### Job item
How many of the lines below contain the string "screenshot"? Case counts. Give only the number.

### Given records
= Beginning of Section =

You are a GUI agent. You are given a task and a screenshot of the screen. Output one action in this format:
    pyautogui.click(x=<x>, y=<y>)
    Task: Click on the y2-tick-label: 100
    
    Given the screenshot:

= End of Section =
= Beginning of Section =

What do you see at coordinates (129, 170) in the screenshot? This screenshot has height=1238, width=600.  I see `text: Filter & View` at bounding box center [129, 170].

= End of Section =

### Your response
3